→ **Problem description**: Each record is to be given again without alteration.

→ **Record excerpts**:

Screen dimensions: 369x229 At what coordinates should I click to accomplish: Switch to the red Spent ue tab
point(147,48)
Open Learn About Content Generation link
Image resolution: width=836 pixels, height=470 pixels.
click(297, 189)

→ **Written answer**:
Screen dimensions: 369x229 At what coordinates should I click to accomplish: Switch to the red Spent ue tab
point(147,48)
Open Learn About Content Generation link
Image resolution: width=836 pixels, height=470 pixels.
click(297, 189)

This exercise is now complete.